A major challenge in regulatory developmental neurotoxicity (DNT) assessment is lack of toxicological information for many compounds. Therefore, the Test Guidelines programme of the Organisation for Economic Cooperation and Development (OECD) took the initiative to coordinate an international collaboration between diverse stakeholders to consider integration of alternative approaches towards improving the current chemical DNT testing. During the past few years, a series of workshops was organized during which a consensus was reached that incorporation of a DNT testing battery that relies on in vitro assays anchored to key neurodevelopmental processes should be developed. These key developmental processes include neural progenitor cell proliferation, neuronal and oligodendrocyte differentiation, neural cell migration, neurite outgrowth, synaptogenesis and neuronal network formation, as well key events identified in the existing Adverse Outcome Pathways (AOPs). AOPs deliver mechanistic information on the causal links between molecular initiating event, intermediate key events and an adverse outcome of regulatory concern, providing the biological context to facilitate development of Integrated Approaches to Testing and Assessment (IATA) for various regulatory purposes.
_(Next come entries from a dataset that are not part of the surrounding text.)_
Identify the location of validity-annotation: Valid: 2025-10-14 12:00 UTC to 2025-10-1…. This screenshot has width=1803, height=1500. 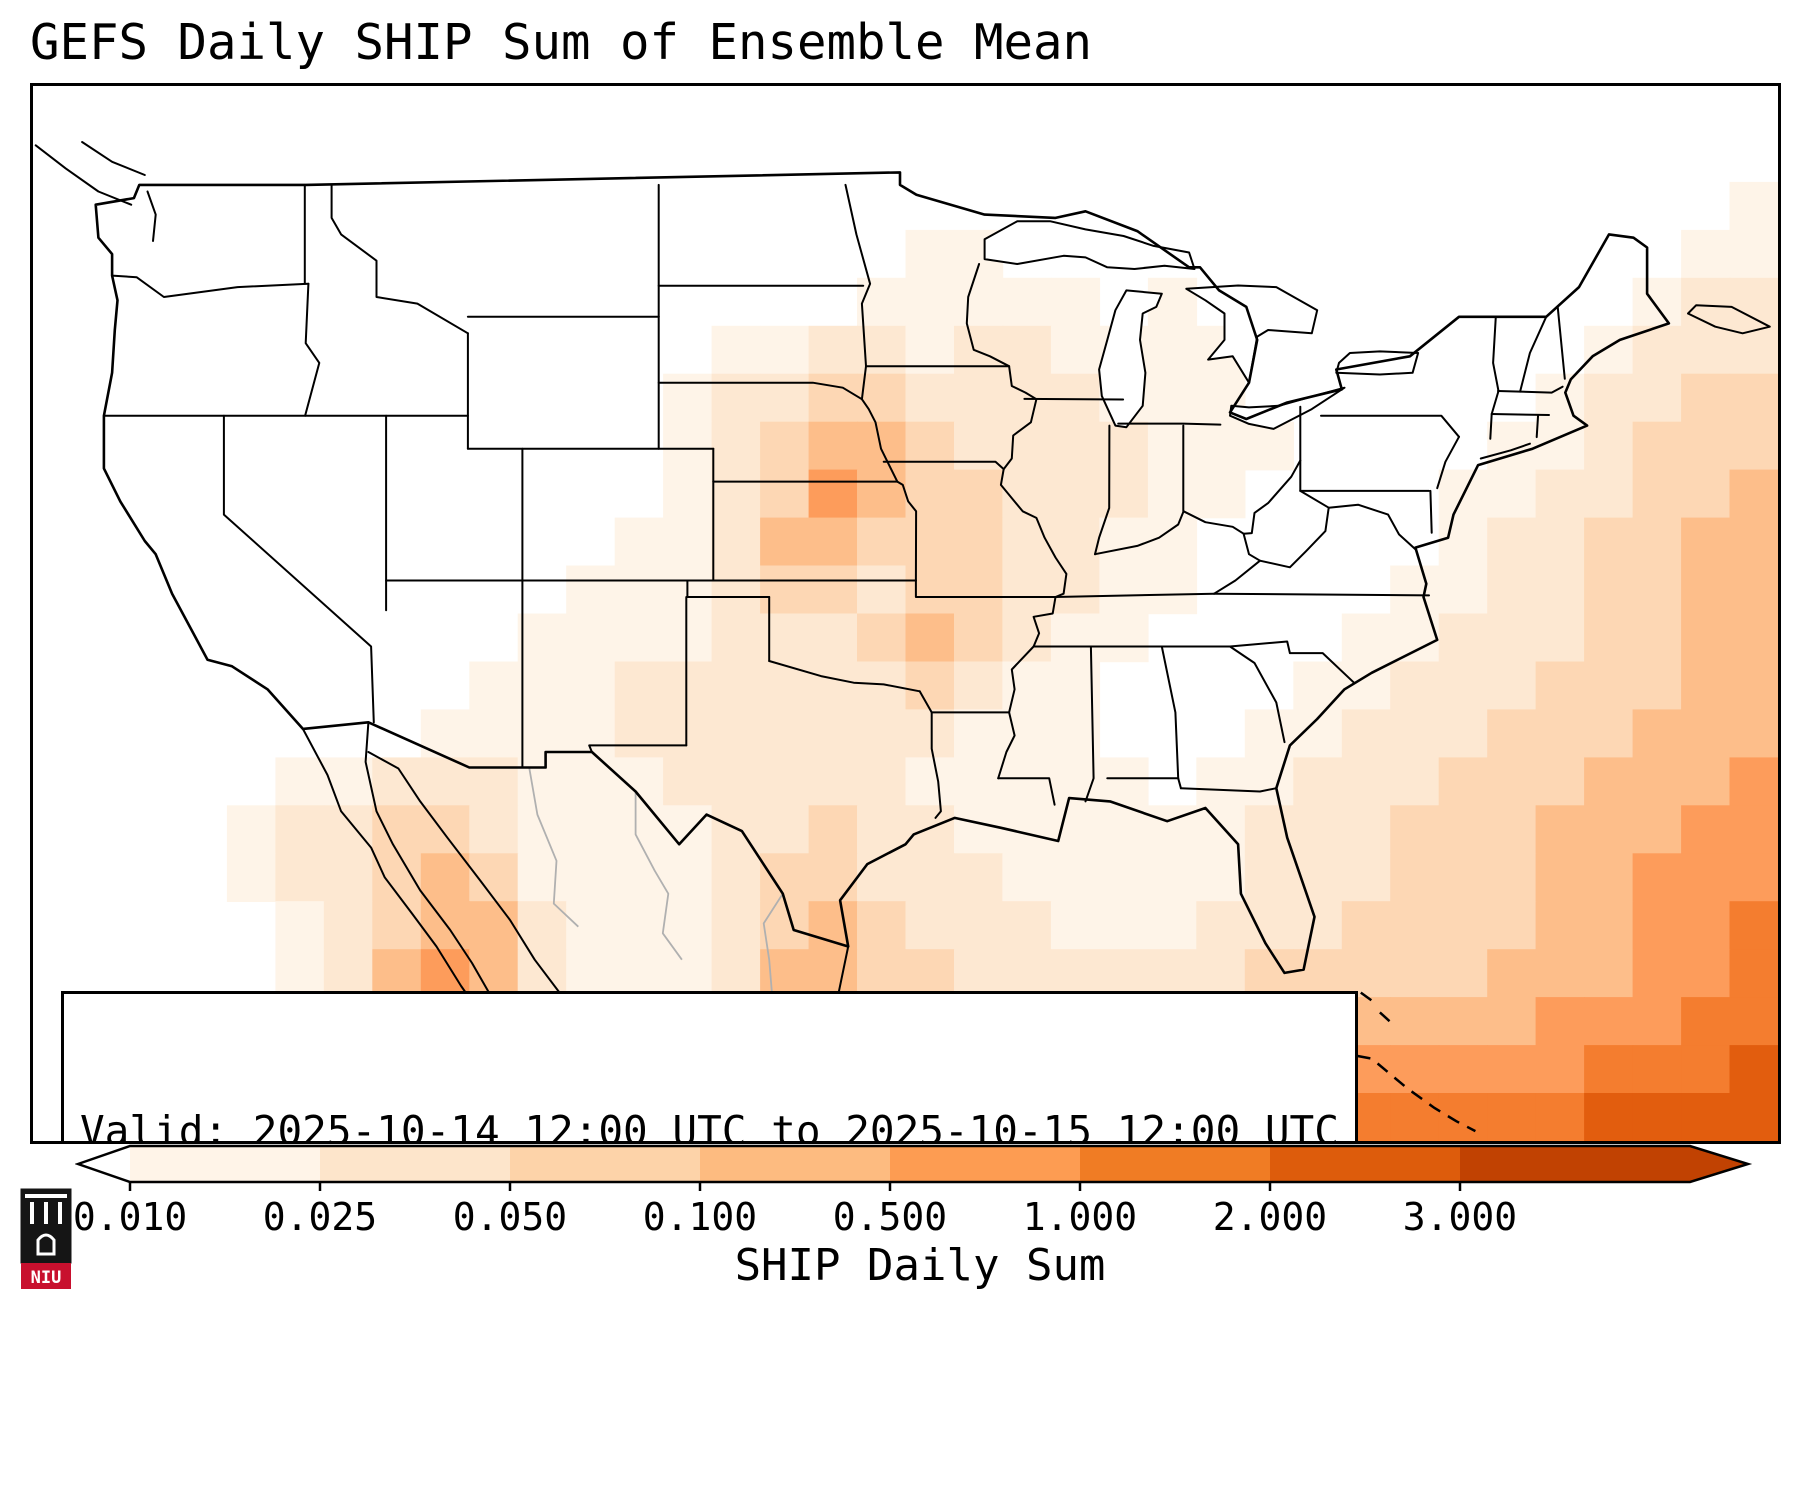
(710, 1068).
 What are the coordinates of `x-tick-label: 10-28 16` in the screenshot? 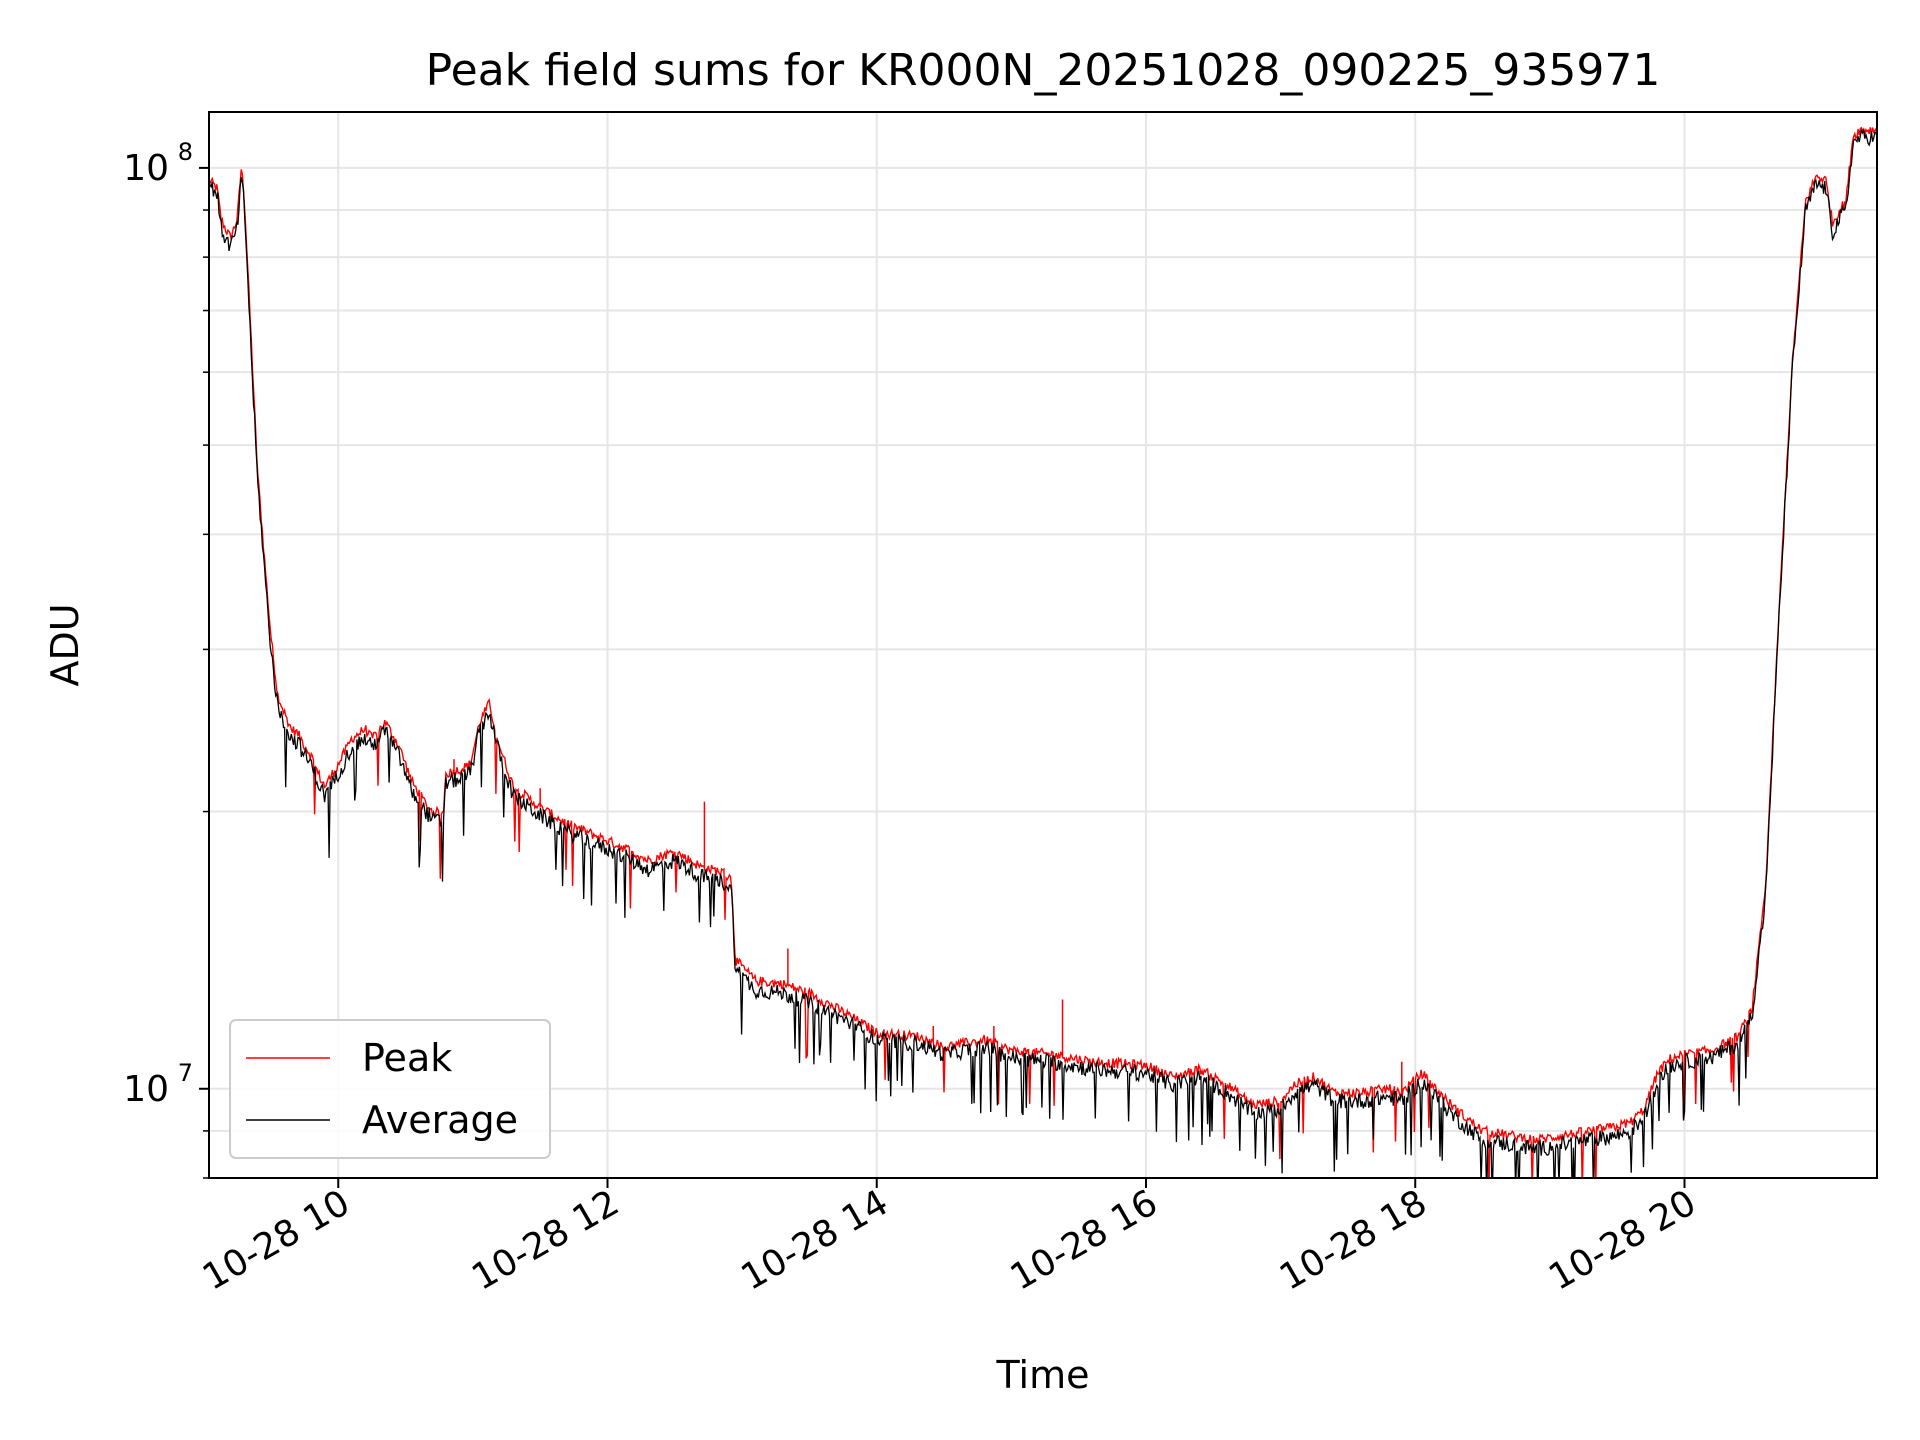 It's located at (1084, 1240).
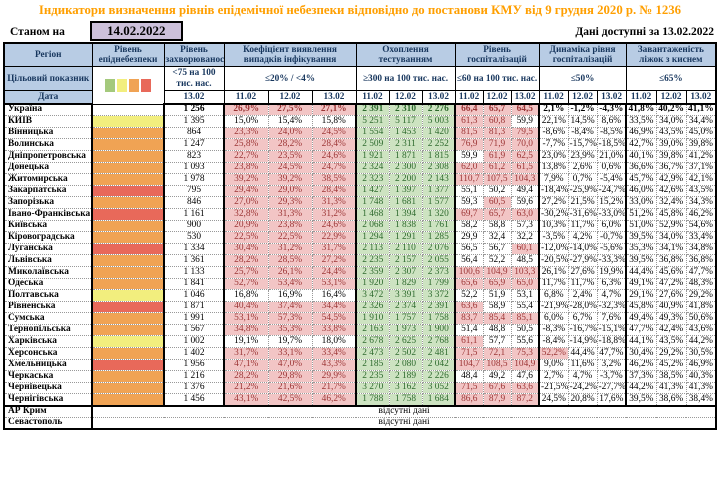  Describe the element at coordinates (48, 180) in the screenshot. I see `region-name: Житомирська` at that location.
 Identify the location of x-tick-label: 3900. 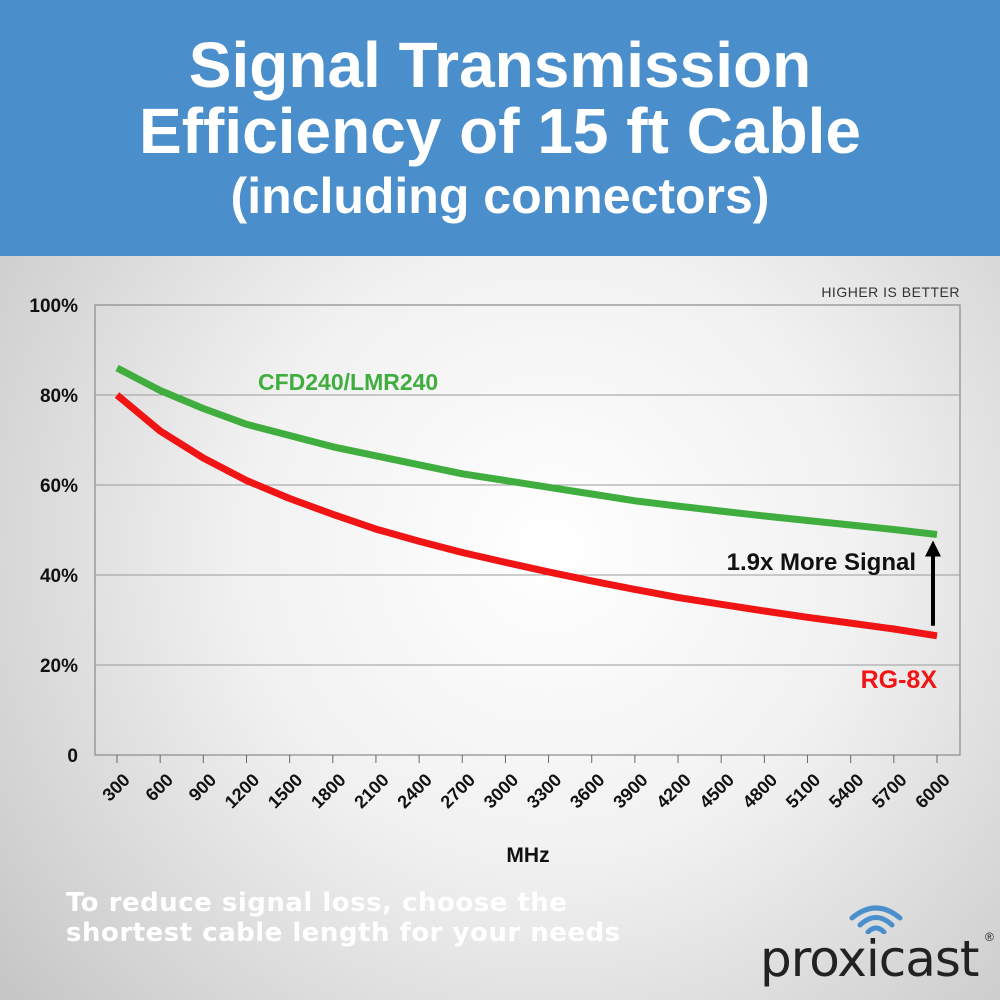
(630, 791).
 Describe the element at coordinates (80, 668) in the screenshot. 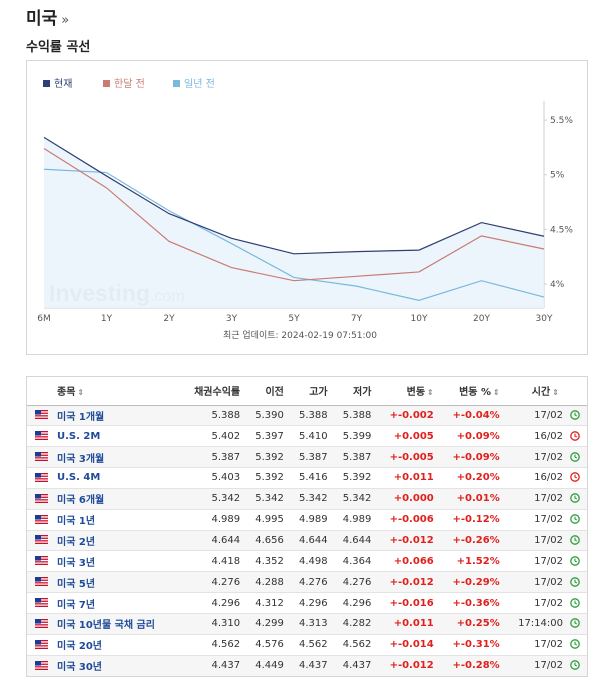

I see `bond-name-link: 미국 30년` at that location.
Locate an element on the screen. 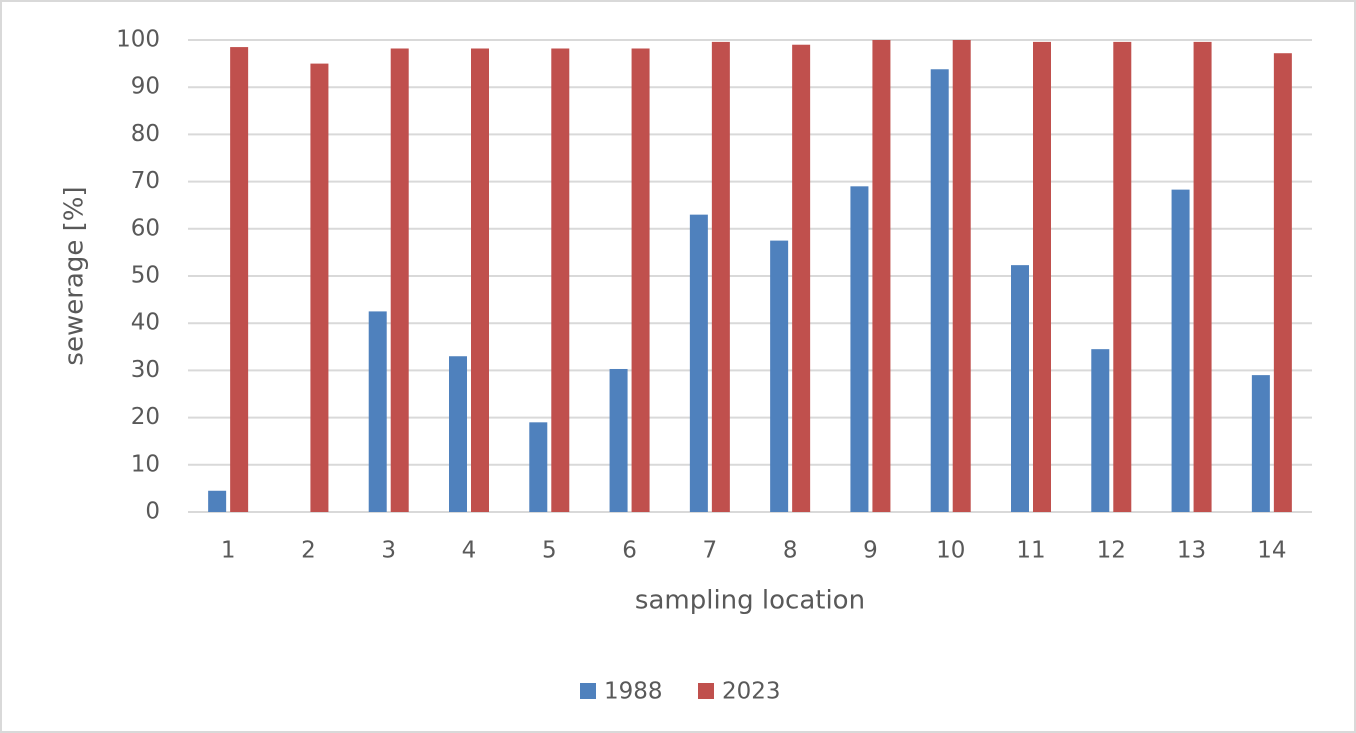 The width and height of the screenshot is (1356, 733). x-tick-label: 4 is located at coordinates (470, 551).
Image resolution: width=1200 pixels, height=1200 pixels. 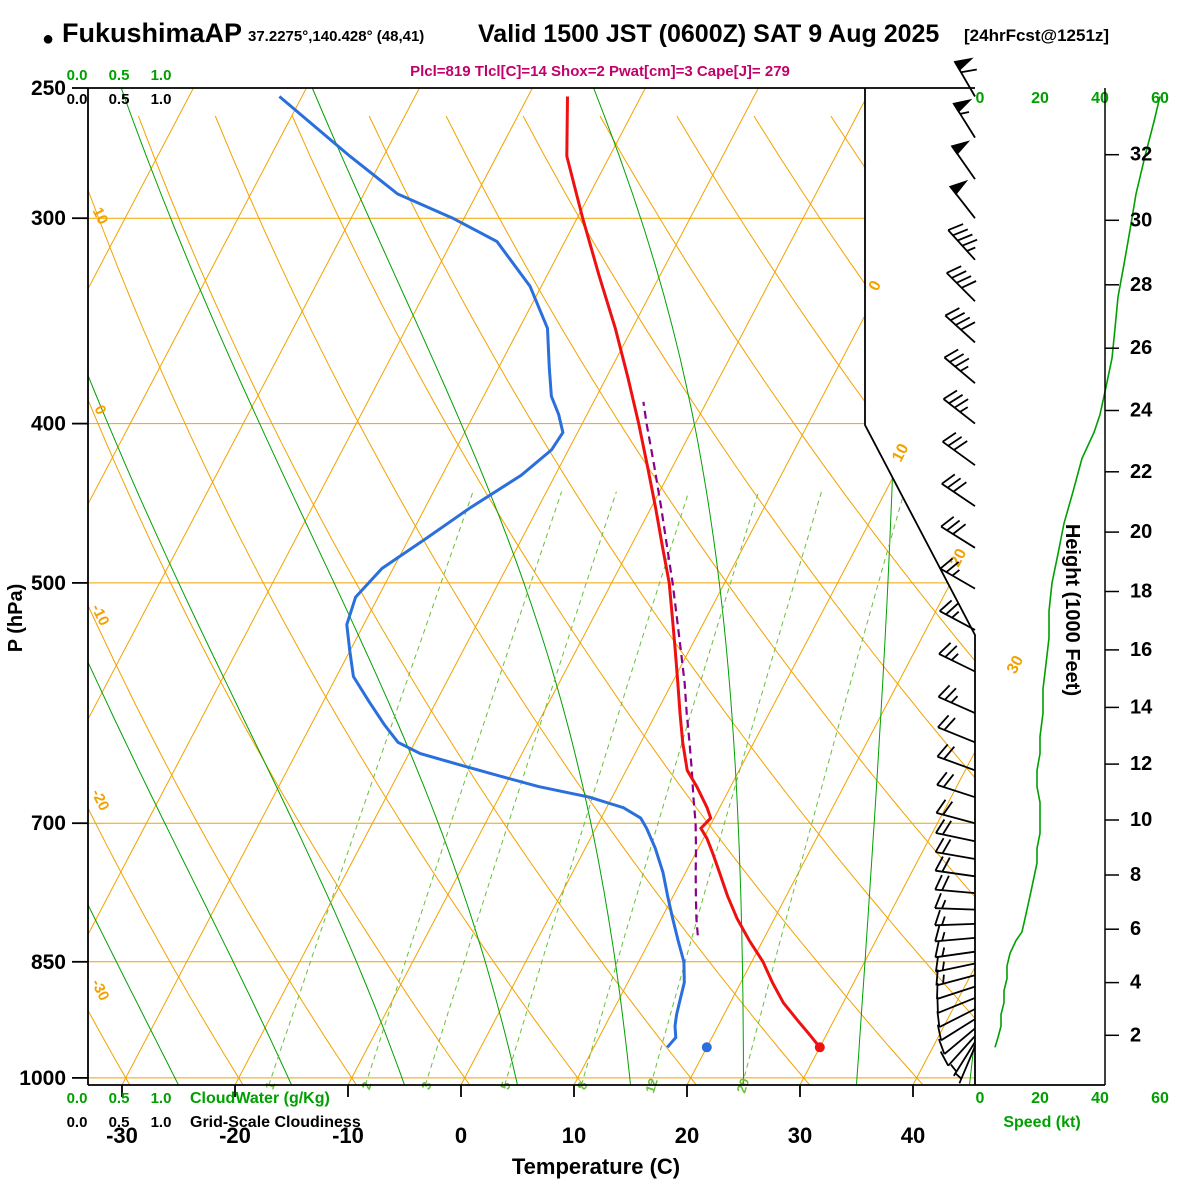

Developing IATA case studies, using mechanistic information derived from AOPs, is expected to increase scientific confidence for the use of in vitro methods within an IATA, thereby facilitating regulatory uptake. This manuscript summarizes the current state of international efforts to enhance DNT testing by using an in vitro battery of assays focusing on the role of AOPs in informing the development of IATA for different regulatory purposes, aiming to deliver an OECD guidance document on use of in vitro DNT battery of assays that include in vitro data interpretation.